__EXERCISE BRIEF__.
Set the following entries down again exactly, line by line.

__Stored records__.
- - - -

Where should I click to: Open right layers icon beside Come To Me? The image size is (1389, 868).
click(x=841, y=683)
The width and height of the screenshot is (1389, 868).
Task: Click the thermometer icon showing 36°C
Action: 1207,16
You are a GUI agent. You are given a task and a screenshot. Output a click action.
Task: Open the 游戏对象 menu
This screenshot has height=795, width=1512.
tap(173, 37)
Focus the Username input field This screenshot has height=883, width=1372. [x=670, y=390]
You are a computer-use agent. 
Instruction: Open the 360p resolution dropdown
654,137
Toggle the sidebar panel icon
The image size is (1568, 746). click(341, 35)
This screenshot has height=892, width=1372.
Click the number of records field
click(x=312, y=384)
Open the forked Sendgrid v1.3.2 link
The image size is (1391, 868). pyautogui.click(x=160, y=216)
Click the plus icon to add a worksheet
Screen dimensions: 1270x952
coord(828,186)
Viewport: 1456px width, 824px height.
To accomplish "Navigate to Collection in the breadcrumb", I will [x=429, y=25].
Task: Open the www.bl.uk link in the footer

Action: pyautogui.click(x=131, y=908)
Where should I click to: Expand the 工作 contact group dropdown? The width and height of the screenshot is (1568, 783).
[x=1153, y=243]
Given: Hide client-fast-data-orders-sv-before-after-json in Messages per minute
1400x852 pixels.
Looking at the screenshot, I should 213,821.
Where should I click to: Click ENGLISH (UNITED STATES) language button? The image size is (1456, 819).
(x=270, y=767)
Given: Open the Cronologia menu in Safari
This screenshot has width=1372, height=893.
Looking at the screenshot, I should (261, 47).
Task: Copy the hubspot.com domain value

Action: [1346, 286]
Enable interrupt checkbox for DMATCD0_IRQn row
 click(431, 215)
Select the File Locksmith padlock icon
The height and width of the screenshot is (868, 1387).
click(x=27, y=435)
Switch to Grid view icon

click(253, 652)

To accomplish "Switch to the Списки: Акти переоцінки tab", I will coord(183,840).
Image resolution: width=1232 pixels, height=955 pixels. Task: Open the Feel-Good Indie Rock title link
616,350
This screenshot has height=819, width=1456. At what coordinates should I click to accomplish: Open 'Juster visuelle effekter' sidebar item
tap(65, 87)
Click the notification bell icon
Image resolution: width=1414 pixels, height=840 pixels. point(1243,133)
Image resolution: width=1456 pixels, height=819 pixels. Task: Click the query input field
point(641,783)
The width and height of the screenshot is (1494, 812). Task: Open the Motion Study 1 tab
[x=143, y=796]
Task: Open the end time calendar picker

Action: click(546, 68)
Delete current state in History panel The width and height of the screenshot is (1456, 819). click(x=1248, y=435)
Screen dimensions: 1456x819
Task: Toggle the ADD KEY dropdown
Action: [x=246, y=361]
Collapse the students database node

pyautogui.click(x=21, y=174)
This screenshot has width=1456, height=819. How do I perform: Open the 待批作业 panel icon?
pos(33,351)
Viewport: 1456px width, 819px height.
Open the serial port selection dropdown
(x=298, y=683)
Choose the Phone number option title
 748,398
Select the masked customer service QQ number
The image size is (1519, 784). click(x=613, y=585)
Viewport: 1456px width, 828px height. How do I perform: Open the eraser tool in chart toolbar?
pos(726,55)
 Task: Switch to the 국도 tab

- - - -

__RESPONSE__.
Where should I click to: Open right layers icon beside Come To Me? The image size is (1389, 868).
click(x=841, y=683)
The width and height of the screenshot is (1389, 868).
Task: Click the thermometer icon showing 36°C
Action: 1207,16
You are a GUI agent. You are given a task and a screenshot. Output a click action.
Task: Open the 游戏对象 menu
This screenshot has height=795, width=1512.
tap(173, 37)
Focus the Username input field This screenshot has height=883, width=1372. [x=670, y=390]
You are a computer-use agent. 
Instruction: Open the 360p resolution dropdown
654,137
Toggle the sidebar panel icon
The image size is (1568, 746). click(341, 35)
This screenshot has height=892, width=1372.
Click the number of records field
click(x=312, y=384)
Open the forked Sendgrid v1.3.2 link
The image size is (1391, 868). pyautogui.click(x=160, y=216)
Click the plus icon to add a worksheet
Screen dimensions: 1270x952
coord(828,186)
Viewport: 1456px width, 824px height.
To accomplish "Navigate to Collection in the breadcrumb", I will [x=429, y=25].
Task: Open the www.bl.uk link in the footer

Action: pyautogui.click(x=131, y=908)
Where should I click to: Expand the 工作 contact group dropdown? The width and height of the screenshot is (1568, 783).
[x=1153, y=243]
Given: Hide client-fast-data-orders-sv-before-after-json in Messages per minute
1400x852 pixels.
Looking at the screenshot, I should 213,821.
Where should I click to: Click ENGLISH (UNITED STATES) language button? The image size is (1456, 819).
(x=270, y=767)
Given: Open the Cronologia menu in Safari
This screenshot has width=1372, height=893.
Looking at the screenshot, I should (261, 47).
Task: Copy the hubspot.com domain value

Action: [1346, 286]
Enable interrupt checkbox for DMATCD0_IRQn row
 click(431, 215)
Select the File Locksmith padlock icon
The height and width of the screenshot is (868, 1387).
click(x=27, y=435)
Switch to Grid view icon

click(253, 652)

To accomplish "Switch to the Списки: Акти переоцінки tab", I will coord(183,840).
Image resolution: width=1232 pixels, height=955 pixels. Task: Open the Feel-Good Indie Rock title link
616,350
This screenshot has height=819, width=1456. At what coordinates should I click to accomplish: Open 'Juster visuelle effekter' sidebar item
tap(65, 87)
Click the notification bell icon
Image resolution: width=1414 pixels, height=840 pixels. point(1243,133)
Image resolution: width=1456 pixels, height=819 pixels. Task: Click the query input field
point(641,783)
The width and height of the screenshot is (1494, 812). Task: Open the Motion Study 1 tab
[x=143, y=796]
Task: Open the end time calendar picker

Action: click(546, 68)
Delete current state in History panel The width and height of the screenshot is (1456, 819). click(x=1248, y=435)
Screen dimensions: 1456x819
Task: Toggle the ADD KEY dropdown
Action: [x=246, y=361]
Collapse the students database node

pyautogui.click(x=21, y=174)
This screenshot has width=1456, height=819. How do I perform: Open the 待批作业 panel icon?
pos(33,351)
Viewport: 1456px width, 819px height.
Open the serial port selection dropdown
(x=298, y=683)
Choose the Phone number option title
 748,398
Select the masked customer service QQ number
The image size is (1519, 784). click(x=613, y=585)
Viewport: 1456px width, 828px height. How do I perform: Open the eraser tool in chart toolbar?
pos(726,55)
 Task: Switch to the 국도 tab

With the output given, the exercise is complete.